Thames Water published an update to its liquidity extension plans on 27 December confirming that over 75% by value of each of the Class A debt (make-whole) providers, the Class A debt (non-make-whole) providers, the interest rate and index hedging providers, the liquidity facility providers and the currency hedging providers, had acceded to its restructuring proposal. This followed an initial court hearing. Thames claimed no creditors would be worse off following the restructuring.


Matt Cowlishaw of Teneo was commissioned as an independent expert to the High Court. He explored four shortlisted alternatives to the scheme proposed by the Class A creditors: 

• “An alternative interim restructuring plan – the group identifies an alternative transaction to extend its liquidity, which can be delivered through an alternative restructuring plan. This would likely require the business to operate in a ‘Standstill’ for up to three to four months, potentially resulting in significant operational disruption and regulatory challenges. The board of Thames Water has concluded that trading through a Standstill is unlikely to be sustainable such that it would have little option but to seek protection of a Special Administration Regime (SAR); 

• “Whole Business Securitisation (WBS) creditors take control – the WBS creditors take ownership of the equity, severing the utility and the finance company (TWUF) from the wider Kemble group… However, we understand from management and its advisors that the WBS creditors have shown no appetite for this as an alternative to the plan (which has been developed in conjunction with a majority of WBS creditors) during the recent financing negotiations;

• “Facility default/Standstill – the group enters into a Standstill until a comprehensive debt restructuring/M&A deal can be identified and completed. This would face the same potential operational disruption and regulatory challenges as set out in the first shortlisted option… and over a longer period; and 

• "SAR (trading) – the only insolvency procedure available to a regulated water company (other than a winding up following a SAR). This would unlock the ability to access [government] funding for ongoing operations/capex (as required) whilst an exit from SAR is explored.

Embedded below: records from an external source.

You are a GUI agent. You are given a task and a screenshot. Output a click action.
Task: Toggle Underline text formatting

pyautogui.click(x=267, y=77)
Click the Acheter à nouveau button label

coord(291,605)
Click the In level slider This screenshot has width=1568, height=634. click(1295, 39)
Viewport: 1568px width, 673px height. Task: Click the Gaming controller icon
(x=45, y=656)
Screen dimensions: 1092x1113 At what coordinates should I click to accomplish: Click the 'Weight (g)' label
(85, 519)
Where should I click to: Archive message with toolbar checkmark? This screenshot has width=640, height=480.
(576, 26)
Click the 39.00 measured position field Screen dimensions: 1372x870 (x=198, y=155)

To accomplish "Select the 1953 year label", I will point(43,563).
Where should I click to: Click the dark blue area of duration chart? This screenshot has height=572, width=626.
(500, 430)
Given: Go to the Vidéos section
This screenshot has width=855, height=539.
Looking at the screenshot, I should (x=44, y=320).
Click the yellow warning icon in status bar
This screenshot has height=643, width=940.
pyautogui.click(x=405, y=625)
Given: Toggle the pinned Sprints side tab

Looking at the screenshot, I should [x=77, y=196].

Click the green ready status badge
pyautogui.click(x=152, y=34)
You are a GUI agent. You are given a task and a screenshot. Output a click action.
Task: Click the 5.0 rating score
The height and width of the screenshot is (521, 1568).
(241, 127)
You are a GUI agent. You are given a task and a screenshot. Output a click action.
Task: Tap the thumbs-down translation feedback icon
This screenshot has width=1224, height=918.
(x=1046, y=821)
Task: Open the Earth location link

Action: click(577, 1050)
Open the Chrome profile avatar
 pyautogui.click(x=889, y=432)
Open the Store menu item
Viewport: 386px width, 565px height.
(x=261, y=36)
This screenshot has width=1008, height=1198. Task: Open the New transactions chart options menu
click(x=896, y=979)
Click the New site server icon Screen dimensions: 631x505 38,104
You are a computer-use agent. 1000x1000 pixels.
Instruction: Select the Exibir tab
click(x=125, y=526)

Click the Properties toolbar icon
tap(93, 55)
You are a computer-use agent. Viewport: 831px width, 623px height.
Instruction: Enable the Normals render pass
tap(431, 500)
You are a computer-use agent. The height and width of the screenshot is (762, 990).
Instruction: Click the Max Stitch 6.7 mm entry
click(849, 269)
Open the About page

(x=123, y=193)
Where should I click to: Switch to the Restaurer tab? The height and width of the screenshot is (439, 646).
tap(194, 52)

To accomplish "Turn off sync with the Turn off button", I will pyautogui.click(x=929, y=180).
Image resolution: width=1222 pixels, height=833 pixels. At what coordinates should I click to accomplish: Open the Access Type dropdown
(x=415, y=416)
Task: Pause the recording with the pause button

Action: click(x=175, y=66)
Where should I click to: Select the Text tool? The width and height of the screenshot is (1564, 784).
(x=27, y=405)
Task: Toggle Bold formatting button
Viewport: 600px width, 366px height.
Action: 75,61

“Based on this assessment I concluded that in the event of a failed plan, the relevant alternative was a SAR at Thames Water Utilities Limited and concurrent administration of TWUHL and TWUF."


However, a group of Class B creditors contested that the proposal before the High Court is the best option, arguing that a different plan should be pursued to provide cheaper liquidity. This group stated in court documents that it “does not consider that the high financing costs and entrenched control that the Class A creditors will have over any subsequent recapitalisation transaction, if the plan is sanctioned, is in the best interests of the group, its creditors or its customers”.


Creditor meetings are planned in the week commencing 13 January. A sanction hearing is currently listed before the court for 20 January. If agreed, the effective date of the new arrangements is expected to be 31 January.